■ Exercise input ■
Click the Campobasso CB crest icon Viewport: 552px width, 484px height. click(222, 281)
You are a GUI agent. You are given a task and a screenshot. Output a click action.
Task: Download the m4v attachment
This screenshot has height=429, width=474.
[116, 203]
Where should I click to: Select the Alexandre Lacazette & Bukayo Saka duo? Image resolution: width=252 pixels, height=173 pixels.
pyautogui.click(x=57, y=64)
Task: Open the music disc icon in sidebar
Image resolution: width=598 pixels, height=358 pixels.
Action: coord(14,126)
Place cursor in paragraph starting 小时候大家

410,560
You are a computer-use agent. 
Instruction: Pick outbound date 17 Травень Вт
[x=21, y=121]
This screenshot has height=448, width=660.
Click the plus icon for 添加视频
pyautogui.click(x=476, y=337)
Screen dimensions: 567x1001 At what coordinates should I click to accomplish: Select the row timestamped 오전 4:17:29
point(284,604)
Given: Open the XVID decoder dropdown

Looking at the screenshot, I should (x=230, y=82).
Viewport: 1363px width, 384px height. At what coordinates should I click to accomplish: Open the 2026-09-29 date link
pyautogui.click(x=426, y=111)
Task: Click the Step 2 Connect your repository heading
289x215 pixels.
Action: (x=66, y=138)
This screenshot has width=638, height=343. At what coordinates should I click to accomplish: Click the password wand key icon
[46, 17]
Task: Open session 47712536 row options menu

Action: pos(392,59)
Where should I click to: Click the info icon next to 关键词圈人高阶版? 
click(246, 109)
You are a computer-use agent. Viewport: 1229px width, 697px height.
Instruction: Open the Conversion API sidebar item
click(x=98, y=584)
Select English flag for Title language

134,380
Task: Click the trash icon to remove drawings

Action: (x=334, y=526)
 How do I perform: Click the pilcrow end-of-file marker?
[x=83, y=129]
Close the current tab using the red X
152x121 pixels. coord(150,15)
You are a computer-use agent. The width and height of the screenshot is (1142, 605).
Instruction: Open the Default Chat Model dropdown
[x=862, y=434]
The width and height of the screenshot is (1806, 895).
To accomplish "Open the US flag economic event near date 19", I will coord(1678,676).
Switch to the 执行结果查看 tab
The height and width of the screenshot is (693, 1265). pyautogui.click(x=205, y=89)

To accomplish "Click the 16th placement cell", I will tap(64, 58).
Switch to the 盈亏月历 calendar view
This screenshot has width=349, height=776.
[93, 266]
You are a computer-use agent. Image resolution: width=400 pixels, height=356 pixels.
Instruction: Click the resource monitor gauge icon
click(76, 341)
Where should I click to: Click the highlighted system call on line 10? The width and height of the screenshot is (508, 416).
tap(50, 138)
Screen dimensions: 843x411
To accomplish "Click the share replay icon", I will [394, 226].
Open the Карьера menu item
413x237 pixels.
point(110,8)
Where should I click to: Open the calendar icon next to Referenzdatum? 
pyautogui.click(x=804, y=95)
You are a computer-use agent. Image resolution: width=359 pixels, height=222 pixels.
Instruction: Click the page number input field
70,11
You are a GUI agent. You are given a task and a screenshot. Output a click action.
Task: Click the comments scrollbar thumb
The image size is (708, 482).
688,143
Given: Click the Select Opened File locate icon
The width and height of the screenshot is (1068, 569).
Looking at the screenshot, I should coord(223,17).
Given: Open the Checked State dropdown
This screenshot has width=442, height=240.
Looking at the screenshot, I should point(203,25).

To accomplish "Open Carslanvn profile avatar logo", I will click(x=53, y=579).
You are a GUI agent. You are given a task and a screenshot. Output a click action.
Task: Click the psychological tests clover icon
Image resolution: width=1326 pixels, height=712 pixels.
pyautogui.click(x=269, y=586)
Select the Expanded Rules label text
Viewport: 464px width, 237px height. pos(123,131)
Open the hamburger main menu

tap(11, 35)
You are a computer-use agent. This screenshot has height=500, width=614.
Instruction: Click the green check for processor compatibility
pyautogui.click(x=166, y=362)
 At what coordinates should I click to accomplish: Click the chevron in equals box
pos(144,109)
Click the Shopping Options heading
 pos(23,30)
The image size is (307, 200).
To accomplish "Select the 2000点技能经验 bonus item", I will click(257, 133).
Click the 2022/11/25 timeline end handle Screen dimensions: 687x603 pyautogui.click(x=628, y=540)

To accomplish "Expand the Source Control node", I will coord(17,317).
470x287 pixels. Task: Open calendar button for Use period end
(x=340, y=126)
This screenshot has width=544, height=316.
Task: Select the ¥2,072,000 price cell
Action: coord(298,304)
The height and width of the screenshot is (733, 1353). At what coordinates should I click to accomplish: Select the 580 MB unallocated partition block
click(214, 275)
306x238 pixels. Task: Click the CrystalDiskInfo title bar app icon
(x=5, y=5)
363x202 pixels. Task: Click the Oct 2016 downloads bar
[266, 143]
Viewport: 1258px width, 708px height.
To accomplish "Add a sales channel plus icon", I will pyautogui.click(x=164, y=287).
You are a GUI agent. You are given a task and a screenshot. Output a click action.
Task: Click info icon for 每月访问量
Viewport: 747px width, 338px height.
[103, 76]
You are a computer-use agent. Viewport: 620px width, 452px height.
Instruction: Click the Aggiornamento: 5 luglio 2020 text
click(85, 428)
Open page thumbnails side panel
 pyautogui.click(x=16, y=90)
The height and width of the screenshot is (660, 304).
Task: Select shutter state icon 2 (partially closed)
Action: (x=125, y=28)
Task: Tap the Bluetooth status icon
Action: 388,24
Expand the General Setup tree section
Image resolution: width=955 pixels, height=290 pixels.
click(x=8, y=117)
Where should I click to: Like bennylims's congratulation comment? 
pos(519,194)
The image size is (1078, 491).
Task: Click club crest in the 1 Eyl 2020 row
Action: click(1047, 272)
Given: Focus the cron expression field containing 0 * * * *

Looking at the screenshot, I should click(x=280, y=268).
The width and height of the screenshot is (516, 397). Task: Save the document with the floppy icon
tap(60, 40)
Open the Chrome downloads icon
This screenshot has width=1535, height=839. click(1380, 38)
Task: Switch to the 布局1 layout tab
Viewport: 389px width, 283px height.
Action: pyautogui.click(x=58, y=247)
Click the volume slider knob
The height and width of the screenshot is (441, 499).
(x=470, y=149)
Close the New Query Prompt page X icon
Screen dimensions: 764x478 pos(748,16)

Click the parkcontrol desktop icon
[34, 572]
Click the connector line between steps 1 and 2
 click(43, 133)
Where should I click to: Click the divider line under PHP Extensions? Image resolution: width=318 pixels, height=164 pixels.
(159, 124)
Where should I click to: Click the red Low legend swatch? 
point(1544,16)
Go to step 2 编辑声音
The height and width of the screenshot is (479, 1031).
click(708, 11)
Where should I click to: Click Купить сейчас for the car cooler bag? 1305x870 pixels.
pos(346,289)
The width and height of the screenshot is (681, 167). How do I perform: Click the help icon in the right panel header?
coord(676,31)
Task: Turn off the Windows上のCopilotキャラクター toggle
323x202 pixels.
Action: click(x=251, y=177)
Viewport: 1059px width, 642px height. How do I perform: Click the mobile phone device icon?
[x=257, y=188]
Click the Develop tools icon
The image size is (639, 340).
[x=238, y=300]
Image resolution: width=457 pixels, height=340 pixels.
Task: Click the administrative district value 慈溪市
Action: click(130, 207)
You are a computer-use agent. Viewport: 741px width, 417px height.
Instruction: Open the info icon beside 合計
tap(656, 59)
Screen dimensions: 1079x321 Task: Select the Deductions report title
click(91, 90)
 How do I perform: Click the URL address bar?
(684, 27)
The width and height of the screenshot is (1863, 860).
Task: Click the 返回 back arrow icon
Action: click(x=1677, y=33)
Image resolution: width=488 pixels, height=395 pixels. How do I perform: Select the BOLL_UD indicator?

■ Goal of the exercise ■
Return the data above in full. Keep every line exactly as it is.

■ Expected answer ■
Click the Campobasso CB crest icon Viewport: 552px width, 484px height. click(222, 281)
You are a GUI agent. You are given a task and a screenshot. Output a click action.
Task: Download the m4v attachment
This screenshot has height=429, width=474.
[116, 203]
Where should I click to: Select the Alexandre Lacazette & Bukayo Saka duo? Image resolution: width=252 pixels, height=173 pixels.
pyautogui.click(x=57, y=64)
Task: Open the music disc icon in sidebar
Image resolution: width=598 pixels, height=358 pixels.
Action: coord(14,126)
Place cursor in paragraph starting 小时候大家

410,560
You are a computer-use agent. 
Instruction: Pick outbound date 17 Травень Вт
[x=21, y=121]
This screenshot has height=448, width=660.
Click the plus icon for 添加视频
pyautogui.click(x=476, y=337)
Screen dimensions: 567x1001 At what coordinates should I click to accomplish: Select the row timestamped 오전 4:17:29
point(284,604)
Given: Open the XVID decoder dropdown

Looking at the screenshot, I should (x=230, y=82).
Viewport: 1363px width, 384px height. At what coordinates should I click to accomplish: Open the 2026-09-29 date link
pyautogui.click(x=426, y=111)
Task: Click the Step 2 Connect your repository heading
289x215 pixels.
Action: (x=66, y=138)
This screenshot has width=638, height=343. At what coordinates should I click to accomplish: Click the password wand key icon
[46, 17]
Task: Open session 47712536 row options menu

Action: pos(392,59)
Where should I click to: Click the info icon next to 关键词圈人高阶版? 
click(246, 109)
You are a computer-use agent. Viewport: 1229px width, 697px height.
Instruction: Open the Conversion API sidebar item
click(x=98, y=584)
Select English flag for Title language

134,380
Task: Click the trash icon to remove drawings

Action: (x=334, y=526)
 How do I perform: Click the pilcrow end-of-file marker?
[x=83, y=129]
Close the current tab using the red X
152x121 pixels. coord(150,15)
You are a computer-use agent. The width and height of the screenshot is (1142, 605).
Instruction: Open the Default Chat Model dropdown
[x=862, y=434]
The width and height of the screenshot is (1806, 895).
To accomplish "Open the US flag economic event near date 19", I will coord(1678,676).
Switch to the 执行结果查看 tab
The height and width of the screenshot is (693, 1265). pyautogui.click(x=205, y=89)

To accomplish "Click the 16th placement cell", I will tap(64, 58).
Switch to the 盈亏月历 calendar view
This screenshot has width=349, height=776.
[93, 266]
You are a computer-use agent. Image resolution: width=400 pixels, height=356 pixels.
Instruction: Click the resource monitor gauge icon
click(76, 341)
Where should I click to: Click the highlighted system call on line 10? The width and height of the screenshot is (508, 416).
tap(50, 138)
Screen dimensions: 843x411
To accomplish "Click the share replay icon", I will [394, 226].
Open the Карьера menu item
413x237 pixels.
point(110,8)
Where should I click to: Open the calendar icon next to Referenzdatum? 
pyautogui.click(x=804, y=95)
You are a computer-use agent. Image resolution: width=359 pixels, height=222 pixels.
Instruction: Click the page number input field
70,11
You are a GUI agent. You are given a task and a screenshot. Output a click action.
Task: Click the comments scrollbar thumb
The image size is (708, 482).
688,143
Given: Click the Select Opened File locate icon
The width and height of the screenshot is (1068, 569).
Looking at the screenshot, I should coord(223,17).
Given: Open the Checked State dropdown
This screenshot has width=442, height=240.
Looking at the screenshot, I should point(203,25).

To accomplish "Open Carslanvn profile avatar logo", I will click(x=53, y=579).
You are a GUI agent. You are given a task and a screenshot. Output a click action.
Task: Click the psychological tests clover icon
Image resolution: width=1326 pixels, height=712 pixels.
pyautogui.click(x=269, y=586)
Select the Expanded Rules label text
Viewport: 464px width, 237px height. pos(123,131)
Open the hamburger main menu

tap(11, 35)
You are a computer-use agent. This screenshot has height=500, width=614.
Instruction: Click the green check for processor compatibility
pyautogui.click(x=166, y=362)
 At what coordinates should I click to accomplish: Click the chevron in equals box
pos(144,109)
Click the Shopping Options heading
 pos(23,30)
The image size is (307, 200).
To accomplish "Select the 2000点技能经验 bonus item", I will click(257, 133).
Click the 2022/11/25 timeline end handle Screen dimensions: 687x603 pyautogui.click(x=628, y=540)

To accomplish "Expand the Source Control node", I will coord(17,317).
470x287 pixels. Task: Open calendar button for Use period end
(x=340, y=126)
This screenshot has width=544, height=316.
Task: Select the ¥2,072,000 price cell
Action: coord(298,304)
The height and width of the screenshot is (733, 1353). At what coordinates should I click to accomplish: Select the 580 MB unallocated partition block
click(214, 275)
306x238 pixels. Task: Click the CrystalDiskInfo title bar app icon
(x=5, y=5)
363x202 pixels. Task: Click the Oct 2016 downloads bar
[266, 143]
Viewport: 1258px width, 708px height.
To accomplish "Add a sales channel plus icon", I will pyautogui.click(x=164, y=287).
You are a GUI agent. You are given a task and a screenshot. Output a click action.
Task: Click info icon for 每月访问量
Viewport: 747px width, 338px height.
[103, 76]
You are a computer-use agent. Viewport: 620px width, 452px height.
Instruction: Click the Aggiornamento: 5 luglio 2020 text
click(85, 428)
Open page thumbnails side panel
 pyautogui.click(x=16, y=90)
The height and width of the screenshot is (660, 304).
Task: Select shutter state icon 2 (partially closed)
Action: (x=125, y=28)
Task: Tap the Bluetooth status icon
Action: 388,24
Expand the General Setup tree section
Image resolution: width=955 pixels, height=290 pixels.
click(x=8, y=117)
Where should I click to: Like bennylims's congratulation comment? 
pos(519,194)
The image size is (1078, 491).
Task: Click club crest in the 1 Eyl 2020 row
Action: click(1047, 272)
Given: Focus the cron expression field containing 0 * * * *

Looking at the screenshot, I should click(x=280, y=268).
The width and height of the screenshot is (516, 397). Task: Save the document with the floppy icon
tap(60, 40)
Open the Chrome downloads icon
This screenshot has width=1535, height=839. click(1380, 38)
Task: Switch to the 布局1 layout tab
Viewport: 389px width, 283px height.
Action: pyautogui.click(x=58, y=247)
Click the volume slider knob
The height and width of the screenshot is (441, 499).
(x=470, y=149)
Close the New Query Prompt page X icon
Screen dimensions: 764x478 pos(748,16)

Click the parkcontrol desktop icon
[34, 572]
Click the connector line between steps 1 and 2
 click(43, 133)
Where should I click to: Click the divider line under PHP Extensions? Image resolution: width=318 pixels, height=164 pixels.
(159, 124)
Where should I click to: Click the red Low legend swatch? 
point(1544,16)
Go to step 2 编辑声音
The height and width of the screenshot is (479, 1031).
click(708, 11)
Where should I click to: Click Купить сейчас for the car cooler bag? 1305x870 pixels.
pos(346,289)
The width and height of the screenshot is (681, 167). How do I perform: Click the help icon in the right panel header?
coord(676,31)
Task: Turn off the Windows上のCopilotキャラクター toggle
323x202 pixels.
Action: click(x=251, y=177)
Viewport: 1059px width, 642px height. How do I perform: Click the mobile phone device icon?
[x=257, y=188]
Click the Develop tools icon
The image size is (639, 340).
[x=238, y=300]
Image resolution: width=457 pixels, height=340 pixels.
Task: Click the administrative district value 慈溪市
Action: click(130, 207)
You are a computer-use agent. Viewport: 741px width, 417px height.
Instruction: Open the info icon beside 合計
tap(656, 59)
Screen dimensions: 1079x321 Task: Select the Deductions report title
click(91, 90)
 How do I perform: Click the URL address bar?
(684, 27)
The width and height of the screenshot is (1863, 860).
Task: Click the 返回 back arrow icon
Action: click(x=1677, y=33)
Image resolution: width=488 pixels, height=395 pixels. How do I perform: Select the BOLL_UD indicator?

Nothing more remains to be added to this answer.